Suddenly, there’s been a flurry of media reports about the military hunt for African warlord Joseph Kony and his gang of thugs known as the Lord’s Resistance Army. It’s not clear why — though perhaps it is in reaction to earlier stories that report frustration among activists and futility on the hunt in Uganda.
Many say Kony, who is now arguably so marginalized as to be a fairly minor bad guy when it comes to the world’s leading bad guys, is no longer in Uganda. First, the reports said he was in DR Congo and now some say he is somewhere between Sudan and South Sudan.
If you don’t know about Kony, let me be the first to welcome you back to life on the grid.

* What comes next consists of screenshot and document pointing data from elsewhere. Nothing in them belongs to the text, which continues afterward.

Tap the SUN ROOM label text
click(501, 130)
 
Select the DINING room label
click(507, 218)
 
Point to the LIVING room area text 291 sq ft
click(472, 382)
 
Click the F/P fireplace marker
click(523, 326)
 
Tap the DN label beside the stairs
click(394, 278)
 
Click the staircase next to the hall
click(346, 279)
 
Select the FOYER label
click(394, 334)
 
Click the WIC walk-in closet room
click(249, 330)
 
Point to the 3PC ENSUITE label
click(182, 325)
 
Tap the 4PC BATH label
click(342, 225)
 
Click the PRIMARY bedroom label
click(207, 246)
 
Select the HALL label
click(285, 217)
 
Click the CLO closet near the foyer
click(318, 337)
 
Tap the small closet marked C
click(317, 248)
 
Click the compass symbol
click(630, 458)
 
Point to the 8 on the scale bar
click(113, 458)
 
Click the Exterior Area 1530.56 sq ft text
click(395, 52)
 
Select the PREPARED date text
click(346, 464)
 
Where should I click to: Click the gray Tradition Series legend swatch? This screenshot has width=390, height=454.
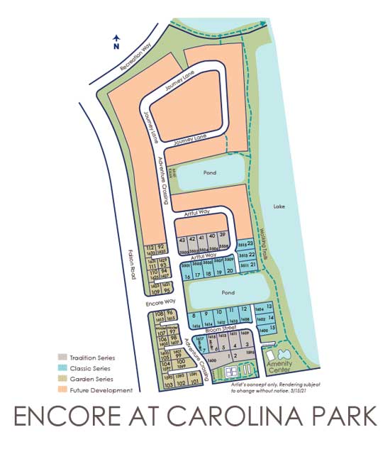point(62,358)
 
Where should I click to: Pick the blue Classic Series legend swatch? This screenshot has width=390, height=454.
point(62,369)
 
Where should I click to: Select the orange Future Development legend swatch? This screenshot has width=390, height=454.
point(62,390)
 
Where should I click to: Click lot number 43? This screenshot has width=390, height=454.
point(182,240)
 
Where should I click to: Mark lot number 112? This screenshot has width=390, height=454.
point(150,246)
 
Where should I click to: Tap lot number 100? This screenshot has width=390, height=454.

For the 99 percent of us who have been unable to avoid the massively successful social media campaign targeting this particular and peculiar bad guy, here’s the latest:
Given the fast-paced nature of news combined with our peculiarly American brand of cultural ADHD (attention-deficit-hyperisolationist-disorder), perhaps nobody should be too surprised that the call for actual action by the Kony 2012 campaign largely flopped.
That doesn’t mean the actual hunt in east-central Africa for the now world-infamous African warlord Joseph Kony isn’t on. Oh, it’s on.
But Friday was supposed to be a day of global call to action — in which the anti-Kony organization Invisible Children had called for people worldwide to put up posters and graffiti calling for the end to Kony’s reign of terror.
Didn’t really catch fire this time. Here are five possible explanations floating out there:
Slacktivism or Clicktivism — the modern tendency for people to “engage” in a social action that involves clicking on a web page but then doing nothing more.
Collapse of the heroic narrative. One thing the Kony 2012 bunch did amazingly well is create a ‘heroic narrative’ in which a bad guy is targeted by a good guy. But then the good guy, Invisible Children co-founder Jason Russell, confused people with weird behavior.
Apathy.
The counterpoint prevails. The Kony 2012 video exploded in popularity and just as quickly was attacked by many aid and development experts as a dangerous Hollywood-ization of a complex problem.
We cared then, but this is now. We’ve all just moved on to other things.
Here are some stories that examine the reported failure of the Cover the Night campaign, variously suggesting any or all of these reasons.
The Kony 2012 Cover the Night campaign woke up to awkward questions on Saturday after activists failed to blanket cities with posters of the wanted Ugandan warlord, Joseph Kony. The movement’s phenomenal success in mobilising young people online, following last month’s launch of a 29-minute documentary which went viral, flopped in trying to turn that into real world actions.
After a record breaking viral video and over 1400 likes on the local Facebook event page, the youth mobilized by the Kony 2012 campaign were supposed to come out in force to “Cover the Night”. They were to blanket Seattle, and the rest of the country, “demanding justice on every street corner” as the viral call-to-arms video proposed.
So did they? At least here in Seattle, the answer seems to be a resounding “kinda”….
Devin Erickson, a 20 year-old University of Washington (UW) sociology student and leader of the college’s KONY 2012 club, met with fellow club members Amethyst Williams, 18, and Alison Guajardo, 20, at UW’s Red Square before heading downtown to put up posters.
“[After the video went viral] we had 100 new members for our chapter but we have not seen any of them at the meetings,” Erickson said, referring to the difficulty of taking an online campaign offline.
Invisible Children claims otherwise, that thousands of photos they received indicate that their “Cover the Night” event was such a rousing success it “blew our minds.” Hmmm, not sure that’s the best phrase to use given co-founder Jason Russell’s bizarre reaction to their initial success with the video.
ENTEBBE, Uganda — Officials say the African Union will send 5,000 soldiers to hunt for rebel leader Joseph Kony in a mission officials describe as necessary to remove the Lord’s Resistance Army from Central Africa.
U.N. and African Union officials told a news conference Friday that the mission is to be launched in South Sudan on Saturday and will last until Kony is caught.
The hunt for Kony has primarily been carried out by Ugandan troops, who received a boost last year when President Barack Obama deployed 100 U.S. forces to help regional governments in the mission.